“Sweetie,” she said. “I can tell something’s on your mind.”
Of course she could. He wanted desperately to talk to her, just then. Not just type on a screen. HOLD ON, he tapped out. He got up from his seat and headed back to the lavatories. Inside, sitting on the toilet, he listened to the noise of the engines and the hiss of pressurized air. If he was quiet, it should be all right.
“Angel,” he said, barely more than a whisper. “Can you hear me?”
“I can, sugar. You’re somewhere secure now?”

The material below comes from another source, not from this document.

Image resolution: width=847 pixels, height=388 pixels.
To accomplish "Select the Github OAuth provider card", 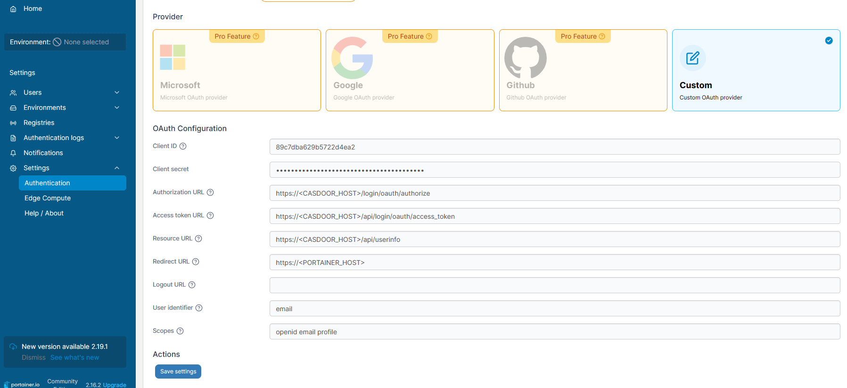I will pyautogui.click(x=583, y=71).

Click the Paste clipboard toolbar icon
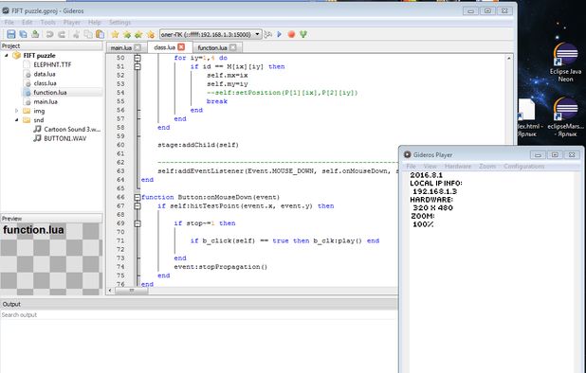coord(101,34)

“Yeah.” He glanced up at the lavatory door. Made sure it was locked. “Listen,” he said, “I need to tell you something. Something that’s got me worried.” He hesitated for a moment longer, but he knew that if he didn’t tell her now, he never would. “I’ve had inappropriate contact with N.”

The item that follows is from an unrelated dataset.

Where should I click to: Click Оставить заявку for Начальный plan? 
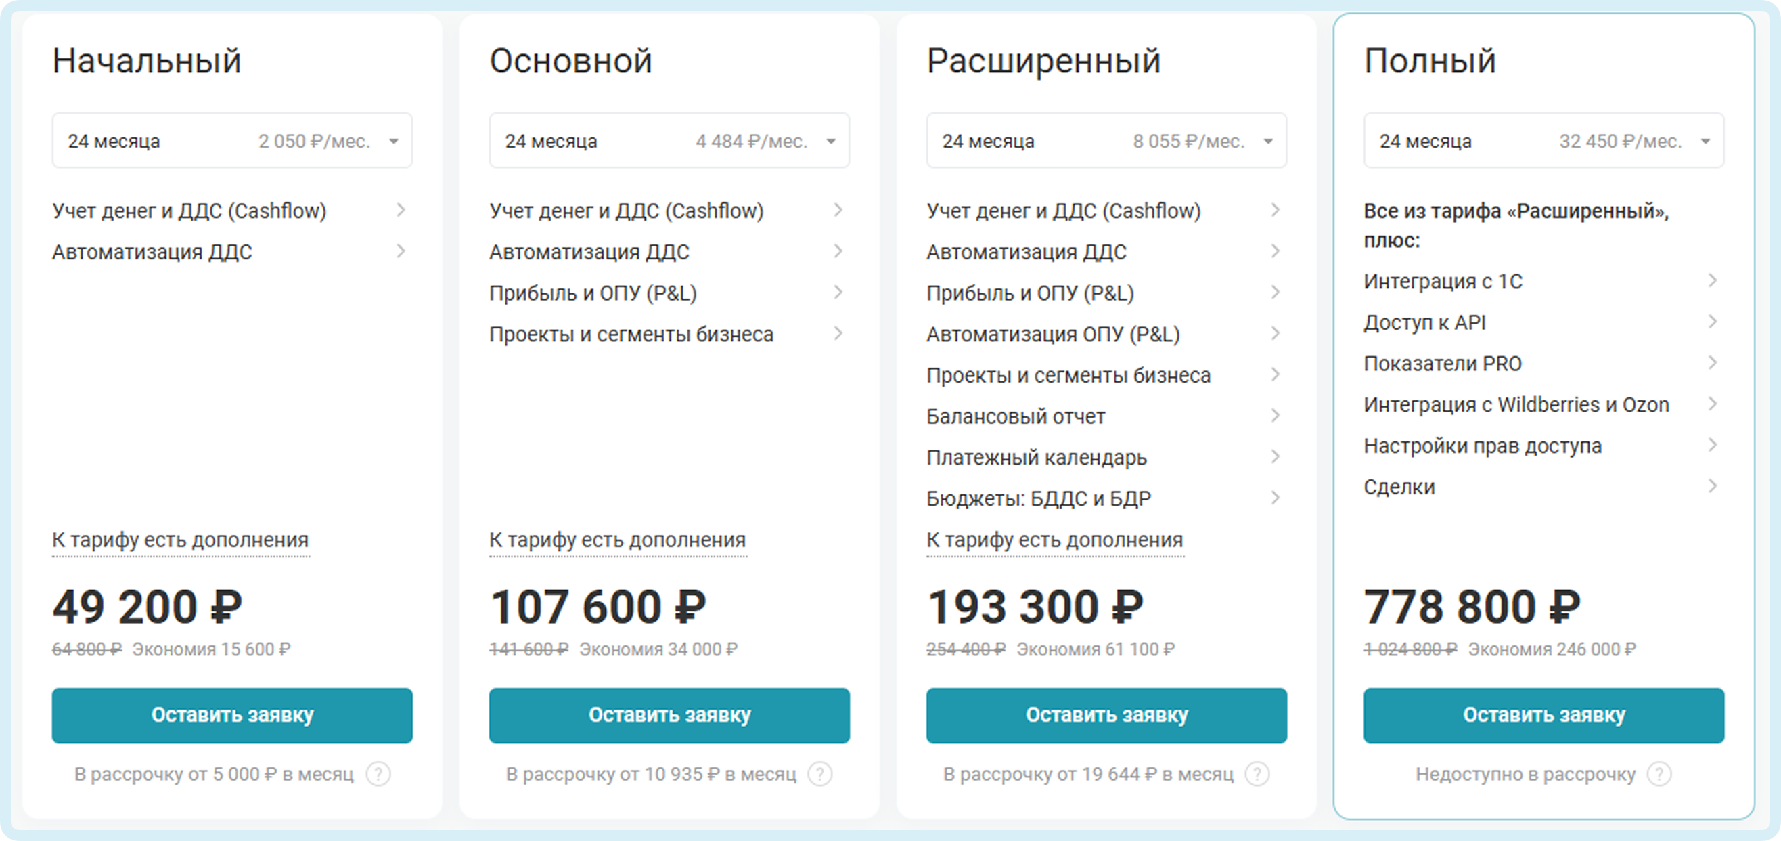click(x=232, y=715)
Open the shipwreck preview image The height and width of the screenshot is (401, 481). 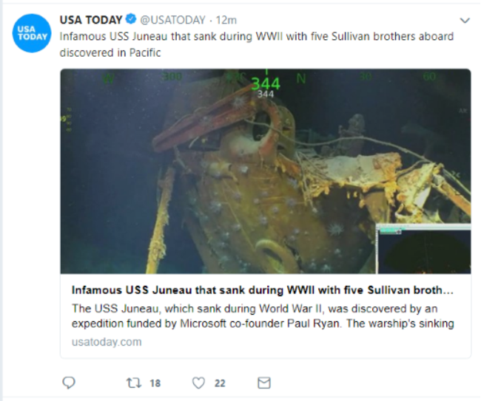coord(266,171)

Angel was quiet for so long he thought maybe she’d hung up on him. He should have known better — she never did that.
“Sugar,” she said, finally. “Please repeat that. Because I can’t believe you said what I think you just said.”
Chapel scrubbed at his face with his hands. “I’ve been… fraternizing with her.”
“You know that’s not okay,” Angel told him. “Are you telling me you slept with her? Because that’s definitely not okay.”
“I know. I know that,” Chapel said.
Angel’s voice got very soft then, which he knew meant she was being utterly serious. “Have you even considered the possibility that she’s a swallow?”
“A what?”
“A… you know. The woman who sets up a honey trap.”
“You think she’s trying to seduce me to learn our secrets?”
“Men will say anything after sex. They have no filters at all.” Angel cleared her throat. “At least, that’s what I’ve heard.”
“No, no,” Chapel said. “It’s nothing like that. She would have been way more forward if that was the case. This was — it wasn’t much. We just held hands.”
“O… kay,” Angel said.
“I know. I know. I sound like a teenager getting weird about his first crush. But I thought I should tell you. And you should tell the director.”
“I could do that,” Angel said. “I am required by protocol and professional ethics to do exactly that,” she told him. “And you know what would happen then. He would tell you to scrub the mission and come home.”
“Yeah. That’s why I brought it up. I don’t want to give up, but—”
“Or,” Angel said, “I could not tell him. We could keep this between us. And you could get your shit together right now.”
Angel didn’t often swear. She was one of those people who understood that when you save profanity for special occasions, it actually does lend emphasis. Chapel felt like someone had dumped cold water down his back.
“I’m not sure I can,” he told her.
Angel almost sounded angry when she replied. “You can and you will. There’s a lot depending on this mission, Chapel. Your emotions can’t come between you and completing this.”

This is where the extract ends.